◆ Exercise details
Below you will find a set of lines. Repeat them all exactly.

◆ Stored records
____________

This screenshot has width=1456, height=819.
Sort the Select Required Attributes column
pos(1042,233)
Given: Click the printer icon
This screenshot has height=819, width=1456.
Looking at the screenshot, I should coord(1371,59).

____________

◆ Answer area
This screenshot has width=1456, height=819.
Sort the Select Required Attributes column
pos(1042,233)
Given: Click the printer icon
This screenshot has height=819, width=1456.
Looking at the screenshot, I should coord(1371,59).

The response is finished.